L’histoire ne veut pas raconter « des histoires », elle se veut un discours obéissant à une norme d’objectivité. H.I. Marrou demande de la définir comme : « la connaissance scientifiquement élaborée du passé »
«
Qu’est-ce donc que l’histoire ? Je proposerai de répondre : l’histoire
est la connaissance du passé humain. L’utilité pratique d’une telle définition
est de résumer dans une brève formule l’apport des discussions et gloses
qu’elle aura provoquées. Commentons-la :
Nous dirons connaissance et non
pas, comme tels autres, « narration du passé humain », ou encore « œuvre
littéraire visant à le retracer » ; sans doute, le travail historique doit
normalement aboutir à une œuvre écrite […], mais il s’agit là d’une exigence de
caractère pratique (la mission sociale de l’historien…) : de fait, l’histoire
existe déjà, parfaitement élaborée dans la pensée de l’historien avant même
qu’il l’ait écrite ; quelles que puissent être les interférences des deux types
d’activité, elles sont logiquement distinctes.
Nous dirons connaissance et
non pas, comme d’autres, « recherche » ou « étude » (bien que ce sens d’ «
enquête » soit le sens premier du mot grec istoria), car c’est confondre la fin
et les moyens ; ce qui importe c’est le résultat atteint par la recherche :
nous ne la poursuivrions pas si elle ne devait pas aboutir ; l’histoire se
définit par la vérité qu’elle se montre capable d’élaborer. Car, en disant
connaissance, nous entendons connaissance valide, vraie : l’histoire s’oppose par-là
à ce qui serait, à ce qui est représentation fausse ou falsifiée, irréelle du
passé, à l’utopie, à l’histoire imaginaire […], au roman historique, au mythe,
aux traditions populaires ou aux légendes pédagogiques – ce passé en images
d’Epinal que l’orgueil des grands Etats modernes inculque, dès l’école
primaire, à l’âme innocente de ses futurs citoyens.

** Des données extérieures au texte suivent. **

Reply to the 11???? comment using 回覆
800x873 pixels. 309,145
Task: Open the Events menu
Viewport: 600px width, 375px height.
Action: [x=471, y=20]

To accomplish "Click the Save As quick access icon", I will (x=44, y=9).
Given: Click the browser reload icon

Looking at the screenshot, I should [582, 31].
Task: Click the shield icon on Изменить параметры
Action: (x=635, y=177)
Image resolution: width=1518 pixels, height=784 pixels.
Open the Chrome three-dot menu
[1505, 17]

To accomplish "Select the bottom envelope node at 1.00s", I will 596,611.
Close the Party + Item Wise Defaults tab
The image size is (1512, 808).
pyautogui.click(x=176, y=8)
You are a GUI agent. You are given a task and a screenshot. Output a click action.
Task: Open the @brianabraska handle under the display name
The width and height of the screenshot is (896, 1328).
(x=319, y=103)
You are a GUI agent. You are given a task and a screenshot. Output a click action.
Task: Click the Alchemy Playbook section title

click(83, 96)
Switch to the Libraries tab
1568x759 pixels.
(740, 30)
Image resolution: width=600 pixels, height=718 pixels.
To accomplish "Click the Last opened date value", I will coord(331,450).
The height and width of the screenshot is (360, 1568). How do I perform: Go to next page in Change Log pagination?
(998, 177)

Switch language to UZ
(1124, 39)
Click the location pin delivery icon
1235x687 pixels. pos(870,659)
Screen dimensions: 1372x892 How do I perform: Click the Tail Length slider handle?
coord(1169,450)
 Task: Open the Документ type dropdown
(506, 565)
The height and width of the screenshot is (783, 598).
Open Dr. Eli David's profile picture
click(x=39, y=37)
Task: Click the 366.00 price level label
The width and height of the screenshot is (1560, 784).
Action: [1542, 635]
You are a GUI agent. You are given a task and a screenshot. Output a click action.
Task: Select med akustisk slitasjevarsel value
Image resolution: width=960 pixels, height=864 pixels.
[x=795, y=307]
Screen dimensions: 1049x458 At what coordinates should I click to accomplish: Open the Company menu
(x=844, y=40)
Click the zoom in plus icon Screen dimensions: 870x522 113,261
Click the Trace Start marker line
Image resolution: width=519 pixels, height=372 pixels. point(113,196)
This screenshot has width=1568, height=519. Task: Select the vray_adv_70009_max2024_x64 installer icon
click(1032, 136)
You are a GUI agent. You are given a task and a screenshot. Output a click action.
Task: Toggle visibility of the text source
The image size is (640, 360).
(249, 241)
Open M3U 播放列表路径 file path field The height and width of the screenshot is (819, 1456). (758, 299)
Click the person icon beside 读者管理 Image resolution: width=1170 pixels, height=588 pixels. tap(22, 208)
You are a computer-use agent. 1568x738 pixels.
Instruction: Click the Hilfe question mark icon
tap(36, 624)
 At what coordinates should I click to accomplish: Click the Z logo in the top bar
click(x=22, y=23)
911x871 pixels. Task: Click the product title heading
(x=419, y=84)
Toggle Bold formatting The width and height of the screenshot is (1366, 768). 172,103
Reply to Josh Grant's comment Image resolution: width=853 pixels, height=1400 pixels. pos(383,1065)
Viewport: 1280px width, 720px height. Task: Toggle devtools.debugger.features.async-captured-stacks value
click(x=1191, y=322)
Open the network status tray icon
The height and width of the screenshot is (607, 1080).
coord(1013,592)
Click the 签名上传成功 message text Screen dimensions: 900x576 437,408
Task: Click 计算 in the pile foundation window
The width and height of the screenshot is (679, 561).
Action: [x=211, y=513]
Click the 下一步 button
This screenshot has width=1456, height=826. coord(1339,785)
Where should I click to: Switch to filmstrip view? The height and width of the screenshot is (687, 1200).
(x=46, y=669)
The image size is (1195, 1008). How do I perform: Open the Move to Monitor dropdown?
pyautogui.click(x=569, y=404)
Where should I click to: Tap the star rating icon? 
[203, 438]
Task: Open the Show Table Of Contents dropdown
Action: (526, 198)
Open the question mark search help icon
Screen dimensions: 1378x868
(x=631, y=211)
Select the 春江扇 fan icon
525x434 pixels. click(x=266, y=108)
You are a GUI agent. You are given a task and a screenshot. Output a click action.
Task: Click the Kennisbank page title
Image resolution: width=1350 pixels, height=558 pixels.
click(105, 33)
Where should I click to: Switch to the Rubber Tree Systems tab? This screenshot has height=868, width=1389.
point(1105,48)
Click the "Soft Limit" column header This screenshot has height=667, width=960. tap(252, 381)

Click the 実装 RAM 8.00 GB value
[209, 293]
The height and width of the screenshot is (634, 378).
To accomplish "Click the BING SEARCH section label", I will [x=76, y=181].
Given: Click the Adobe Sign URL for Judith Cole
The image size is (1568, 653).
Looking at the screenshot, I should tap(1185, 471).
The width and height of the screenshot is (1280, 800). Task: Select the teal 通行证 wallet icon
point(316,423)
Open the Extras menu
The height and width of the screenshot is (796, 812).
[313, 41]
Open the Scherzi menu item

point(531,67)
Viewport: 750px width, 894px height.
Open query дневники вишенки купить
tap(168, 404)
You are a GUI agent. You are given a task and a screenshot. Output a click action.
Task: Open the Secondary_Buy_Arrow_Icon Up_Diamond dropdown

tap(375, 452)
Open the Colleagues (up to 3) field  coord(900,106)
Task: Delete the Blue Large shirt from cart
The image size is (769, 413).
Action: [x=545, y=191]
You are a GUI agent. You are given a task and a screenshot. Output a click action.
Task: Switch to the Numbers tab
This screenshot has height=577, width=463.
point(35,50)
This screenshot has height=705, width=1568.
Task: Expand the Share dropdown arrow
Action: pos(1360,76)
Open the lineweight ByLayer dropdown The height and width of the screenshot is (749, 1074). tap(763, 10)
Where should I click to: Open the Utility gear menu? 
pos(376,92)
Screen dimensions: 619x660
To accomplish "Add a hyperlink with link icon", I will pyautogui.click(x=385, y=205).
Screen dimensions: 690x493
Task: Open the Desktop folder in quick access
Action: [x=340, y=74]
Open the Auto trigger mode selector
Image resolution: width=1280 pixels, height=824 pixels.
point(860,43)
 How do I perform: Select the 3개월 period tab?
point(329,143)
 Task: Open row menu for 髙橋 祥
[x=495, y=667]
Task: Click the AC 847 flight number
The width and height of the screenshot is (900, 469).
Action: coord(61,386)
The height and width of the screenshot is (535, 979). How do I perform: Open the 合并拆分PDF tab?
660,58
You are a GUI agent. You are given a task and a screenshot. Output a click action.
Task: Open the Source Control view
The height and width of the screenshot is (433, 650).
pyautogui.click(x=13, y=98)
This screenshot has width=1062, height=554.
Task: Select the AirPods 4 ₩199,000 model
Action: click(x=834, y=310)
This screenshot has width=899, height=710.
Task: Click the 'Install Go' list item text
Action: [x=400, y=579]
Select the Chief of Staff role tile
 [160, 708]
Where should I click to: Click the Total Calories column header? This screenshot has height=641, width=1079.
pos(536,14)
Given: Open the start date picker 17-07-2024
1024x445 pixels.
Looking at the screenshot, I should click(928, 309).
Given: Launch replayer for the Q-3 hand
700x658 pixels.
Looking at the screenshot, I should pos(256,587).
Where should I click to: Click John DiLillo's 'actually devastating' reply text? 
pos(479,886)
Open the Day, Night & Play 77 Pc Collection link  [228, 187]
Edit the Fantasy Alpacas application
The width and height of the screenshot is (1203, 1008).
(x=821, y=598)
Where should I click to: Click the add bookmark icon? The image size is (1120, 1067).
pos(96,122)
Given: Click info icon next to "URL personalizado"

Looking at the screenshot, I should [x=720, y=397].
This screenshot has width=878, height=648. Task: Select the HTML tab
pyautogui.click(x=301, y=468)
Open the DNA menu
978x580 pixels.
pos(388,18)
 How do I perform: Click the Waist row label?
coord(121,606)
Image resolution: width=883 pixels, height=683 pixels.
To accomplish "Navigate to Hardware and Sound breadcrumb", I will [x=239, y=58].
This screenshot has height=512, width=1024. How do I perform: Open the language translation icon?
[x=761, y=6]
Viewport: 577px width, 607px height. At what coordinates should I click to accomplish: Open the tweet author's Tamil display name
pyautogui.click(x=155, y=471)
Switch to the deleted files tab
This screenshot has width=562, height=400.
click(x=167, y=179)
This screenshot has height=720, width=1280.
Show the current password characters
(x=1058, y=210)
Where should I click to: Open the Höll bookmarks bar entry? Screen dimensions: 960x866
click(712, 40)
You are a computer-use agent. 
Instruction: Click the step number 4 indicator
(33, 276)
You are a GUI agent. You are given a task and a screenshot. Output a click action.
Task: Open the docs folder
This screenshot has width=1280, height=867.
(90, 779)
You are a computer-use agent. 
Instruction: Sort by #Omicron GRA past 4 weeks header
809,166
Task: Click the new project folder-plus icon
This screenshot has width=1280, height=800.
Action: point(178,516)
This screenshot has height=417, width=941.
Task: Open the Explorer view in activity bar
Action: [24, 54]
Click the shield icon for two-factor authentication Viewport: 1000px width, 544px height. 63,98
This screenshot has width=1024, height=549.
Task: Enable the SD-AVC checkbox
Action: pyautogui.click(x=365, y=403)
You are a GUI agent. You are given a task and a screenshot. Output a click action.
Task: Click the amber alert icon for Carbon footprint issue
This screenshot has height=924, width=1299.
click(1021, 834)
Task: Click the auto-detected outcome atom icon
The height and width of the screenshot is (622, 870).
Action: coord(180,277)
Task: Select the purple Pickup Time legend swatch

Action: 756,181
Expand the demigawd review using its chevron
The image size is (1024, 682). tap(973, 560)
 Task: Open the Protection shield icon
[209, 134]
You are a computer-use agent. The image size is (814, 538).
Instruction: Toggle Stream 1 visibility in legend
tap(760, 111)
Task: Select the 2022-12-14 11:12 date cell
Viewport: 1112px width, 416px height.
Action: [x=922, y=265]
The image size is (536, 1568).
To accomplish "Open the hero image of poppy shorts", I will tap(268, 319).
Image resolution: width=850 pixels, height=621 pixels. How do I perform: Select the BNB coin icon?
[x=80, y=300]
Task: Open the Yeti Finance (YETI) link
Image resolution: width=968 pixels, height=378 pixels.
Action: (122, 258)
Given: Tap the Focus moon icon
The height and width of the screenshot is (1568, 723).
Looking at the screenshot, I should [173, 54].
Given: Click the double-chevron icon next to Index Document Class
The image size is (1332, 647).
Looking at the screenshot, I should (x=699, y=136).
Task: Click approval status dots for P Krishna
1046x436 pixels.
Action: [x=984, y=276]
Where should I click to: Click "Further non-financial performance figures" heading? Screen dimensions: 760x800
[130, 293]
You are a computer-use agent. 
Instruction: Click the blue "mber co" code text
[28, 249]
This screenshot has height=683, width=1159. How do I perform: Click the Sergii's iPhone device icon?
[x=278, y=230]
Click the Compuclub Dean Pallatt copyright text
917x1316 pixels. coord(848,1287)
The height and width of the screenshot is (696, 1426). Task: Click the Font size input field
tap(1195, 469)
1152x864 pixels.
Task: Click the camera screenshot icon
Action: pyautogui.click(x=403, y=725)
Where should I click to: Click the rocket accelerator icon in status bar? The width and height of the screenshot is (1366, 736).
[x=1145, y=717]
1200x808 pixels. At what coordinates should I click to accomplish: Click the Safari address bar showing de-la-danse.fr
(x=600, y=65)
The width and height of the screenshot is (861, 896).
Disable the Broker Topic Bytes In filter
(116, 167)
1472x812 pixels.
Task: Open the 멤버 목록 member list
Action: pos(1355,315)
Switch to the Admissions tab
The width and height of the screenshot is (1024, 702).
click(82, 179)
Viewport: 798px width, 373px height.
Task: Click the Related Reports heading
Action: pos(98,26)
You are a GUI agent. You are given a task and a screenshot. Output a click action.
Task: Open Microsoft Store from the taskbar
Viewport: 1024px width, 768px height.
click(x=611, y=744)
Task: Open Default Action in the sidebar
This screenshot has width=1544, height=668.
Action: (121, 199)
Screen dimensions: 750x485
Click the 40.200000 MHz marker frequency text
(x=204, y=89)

Sans doute cette vérité de la
connaissance historique est-elle un idéal, dont, plus progressera notre
analyse, plus il apparaîtra qu’il n’est pas facile à atteindre : l’histoire du
moins doit être le résultat de l’effort le plus rigoureux, le plus systématique
pour s’en rapprocher. C’est pourquoi on pourrait peut-être préciser utilement «
la connaissance scientifiquement élaborée du passé », si la notion de science
n’était elle-même ambiguë : le platonicien s’étonnera que nous annexions à la «
science » cette connaissance si peu rationnelle, qui relève tout entière du
domaine de la doxa ; l’aristotélicien pour qui il n’y a de « science » que du
général sera désorienté lorsqu’il verra l’histoire décrite (et non sans quelque
outrance, on le verra) sous les traits d’une « science du concret » (Dardel),
voire du « singulier » (Rickert). Précisons donc (il faut parler grec pour
s’entendre) que si l’on parle de science à propos de l’histoire c’est non au
sens d‘épistémè mais bien de technè, c’est-à-dire, par opposition à la
connaissance vulgaire de l’expérience quotidienne, une connaissance élaborée en
fonction d’une méthode systématique et rigoureuse, celle qui s’est révélée
représenter le facteur optimum de vérité. »
H.I. Marrou, De la connaissance historique, éd. du Seuil, p. 32.33.